- _SUPPLIED PASSAGE_
================================
Jordan Parsons (August 26, 1990 – May 4, 2016) was an American mixed martial artist who formerly competed in Bellator's featherweight division. A professional competitor since 2010, Parsons had also previously competed for the Championship Fighting Alliance.

Mixed martial arts career

Early career
Parsons turned professional in October 2010 after amassing a 3–0 record as an amateur. He went undefeated in his first four bouts before signing with the Championship Fighting Alliance.

Championship Fighting Alliance
Parsons made his CFA debut against James Polodna at CFA 3: Howard vs. Olson on October 9, 2011. He won the fight via unanimous decision.

Parsons next faced James Cianci at CFA 4: Izquierdo vs. Cenoble on December 17, 2011, in the semifinal round of the promotions undefeated featherweight tournament. He won the fight via unanimous decision to secure his place in the finals.

Parsons faced off against Danny Chavez in the finals, which took place at CFA 5: Chavez vs. Parsons on February 24, 2012, for the featherweight title. He won the fight via unanimous decision after five rounds to become the new CFA Featherweight Champion.

In his first defense, Parsons faced Lazar Stojadinovic at CFA 7: Never Give Up on June 30, 2012, and lost via knockout in the first round, the first loss of his career.

Driller Promotions
Following a year layoff, Parsons moved to the lightweight division and defeated Derek Getzel via unanimous decision at Driller Promotions / SEG: Havoc at High Five 2 on June 29, 2013.
================================
- _DATA_
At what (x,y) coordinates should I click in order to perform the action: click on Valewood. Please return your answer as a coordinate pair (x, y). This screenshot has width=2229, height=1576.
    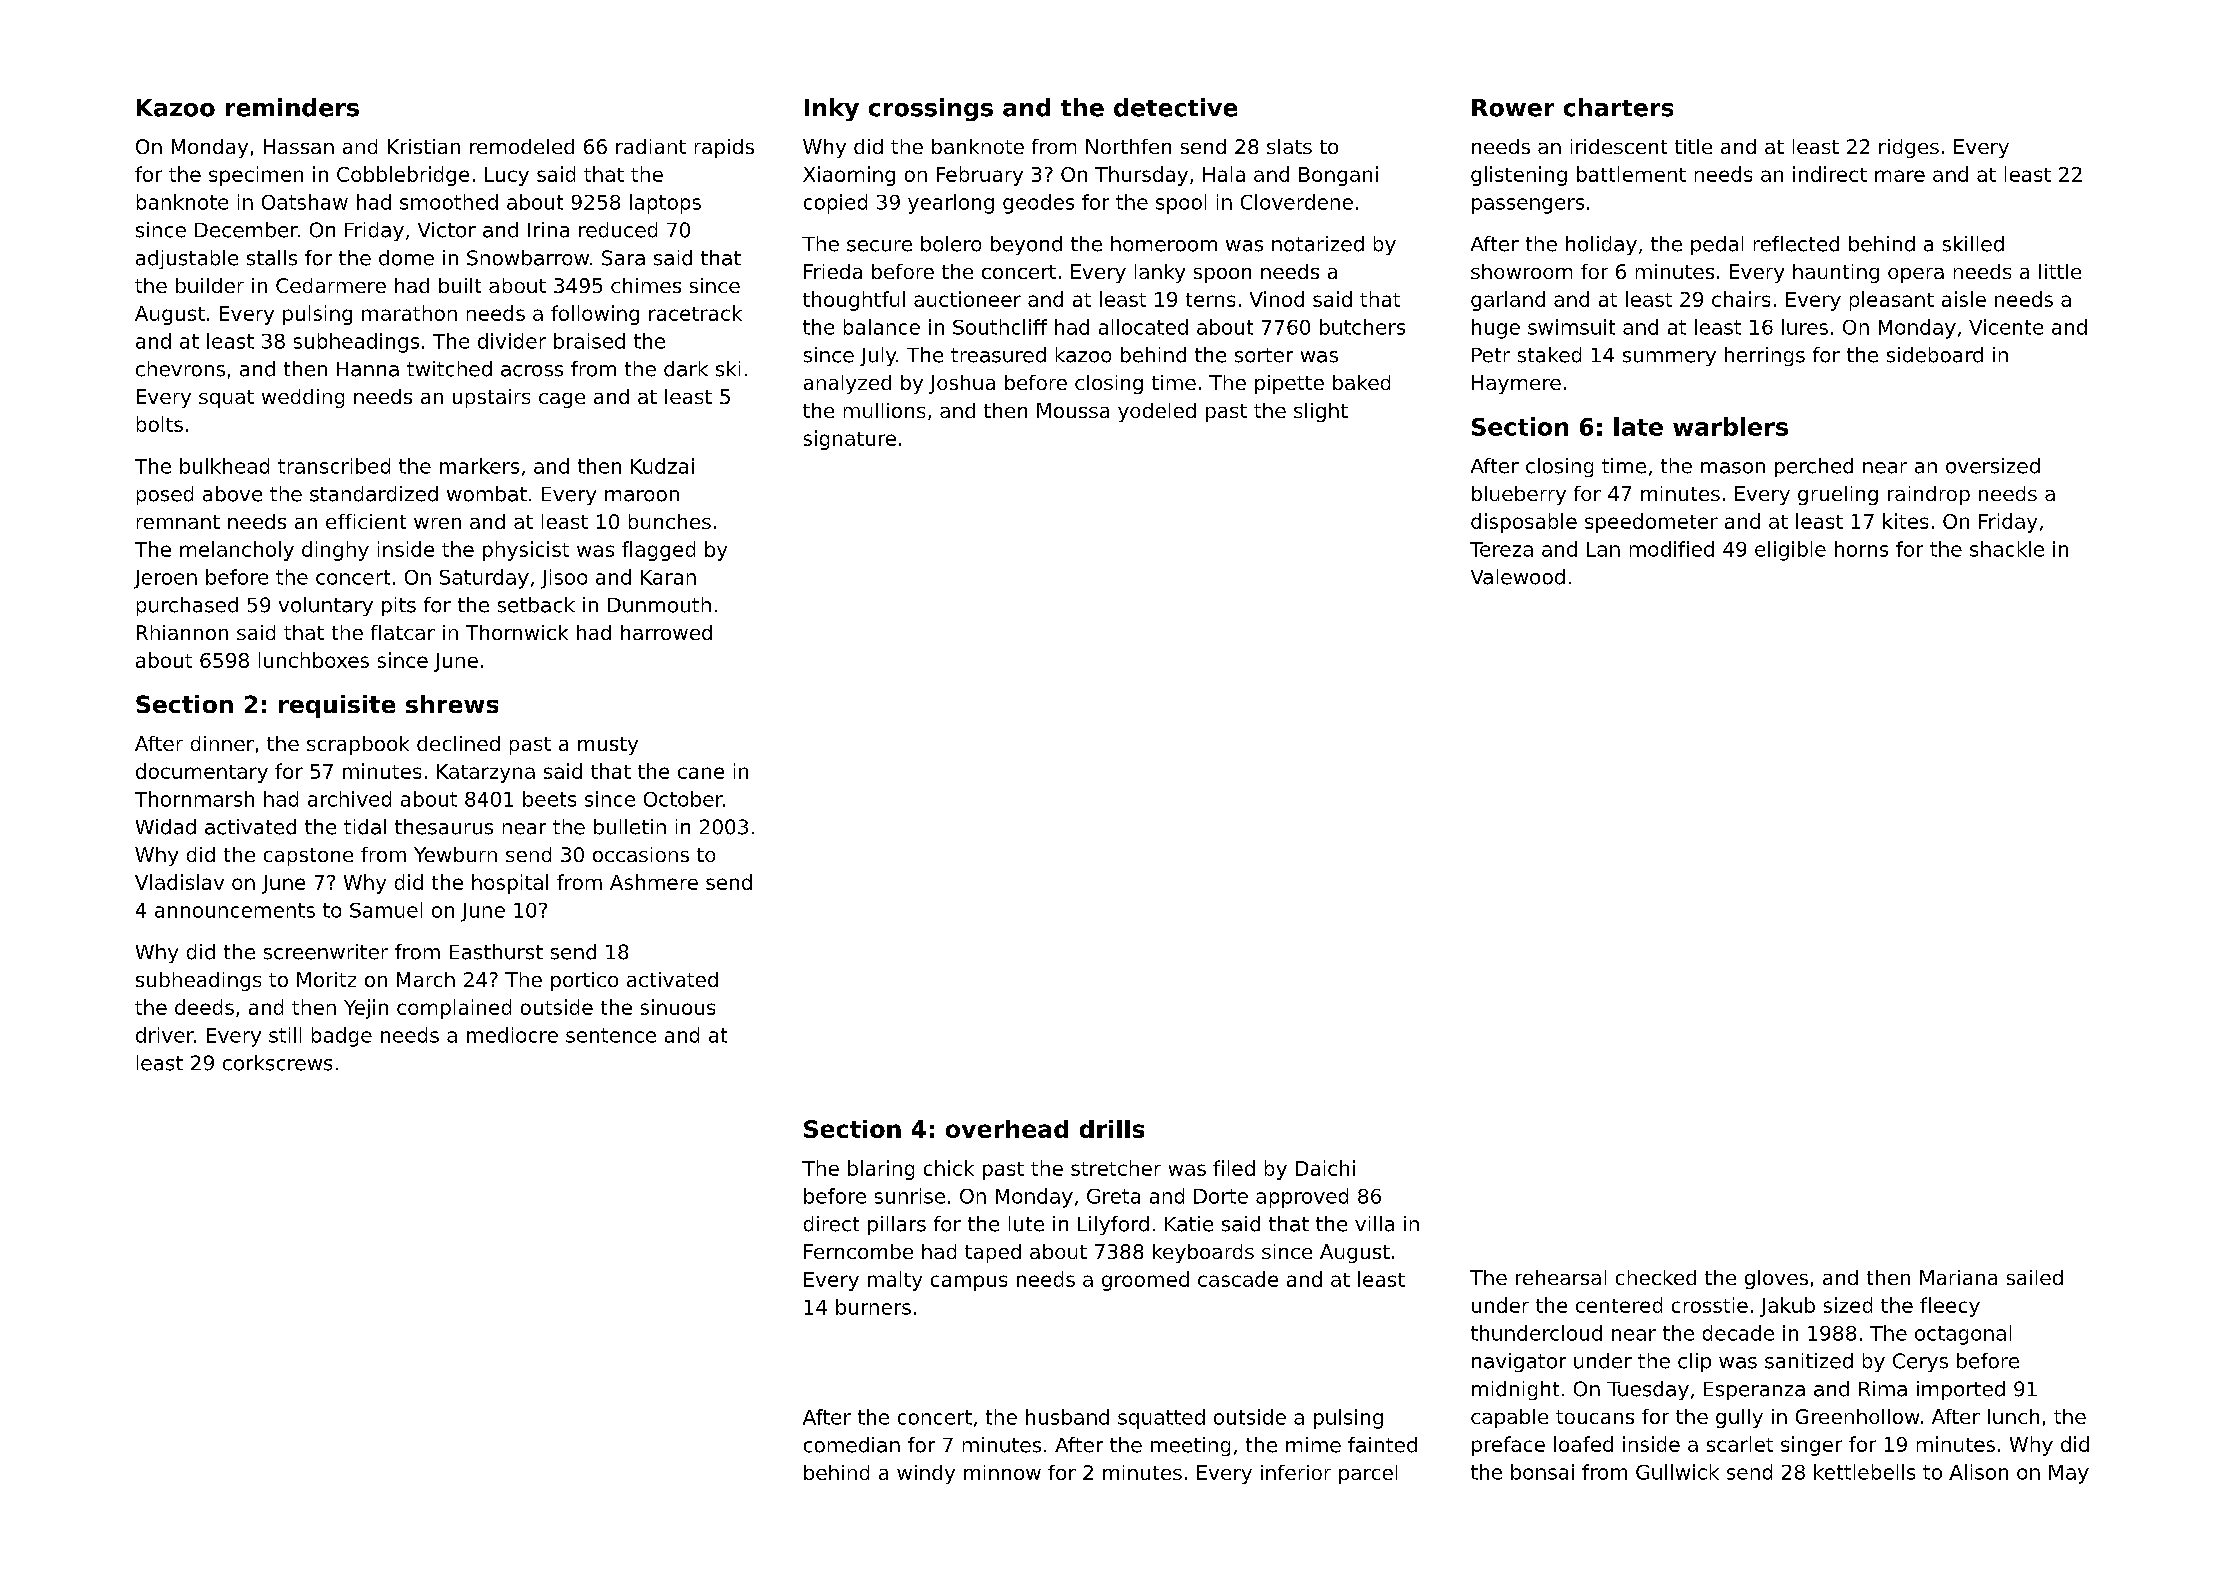
    Looking at the image, I should click on (1518, 577).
================================
- _REQUIRED ACTIONS_
[1] Answer these questions using the Jordan Parsons biography:
(a) What was Parsons's amateur record before he turned professional?
(b) Whom did Parsons face in his CFA debut?
(c) To which division did Parsons move after his year-long layoff?
[2] Rewrite the paragraph of the Jordan Parsons biography that begins "Parsons faced off against Danny Chavez" as one shorter sentence that keeps its main facts.
[3] From the Jordan Parsons biography, copy the part that opens with the words containing "Parsons next faced" and closes with "June 29, 2013.".

- _SOLVED PROBLEMS_
[1]
(a) 3–0
(b) James Polodna
(c) The lightweight division

[2] Parsons beat Danny Chavez by unanimous decision after five rounds in the tournament finals at CFA 5: Chavez vs. Parsons on February 24, 2012, becoming the CFA Featherweight Champion.

[3]
Parsons next faced James Cianci at CFA 4: Izquierdo vs. Cenoble on December 17, 2011, in the semifinal round of the promotions undefeated featherweight tournament. He won the fight via unanimous decision to secure his place in the finals.

Parsons faced off against Danny Chavez in the finals, which took place at CFA 5: Chavez vs. Parsons on February 24, 2012, for the featherweight title. He won the fight via unanimous decision after five rounds to become the new CFA Featherweight Champion.

In his first defense, Parsons faced Lazar Stojadinovic at CFA 7: Never Give Up on June 30, 2012, and lost via knockout in the first round, the first loss of his career.

Driller Promotions
Following a year layoff, Parsons moved to the lightweight division and defeated Derek Getzel via unanimous decision at Driller Promotions / SEG: Havoc at High Five 2 on June 29, 2013.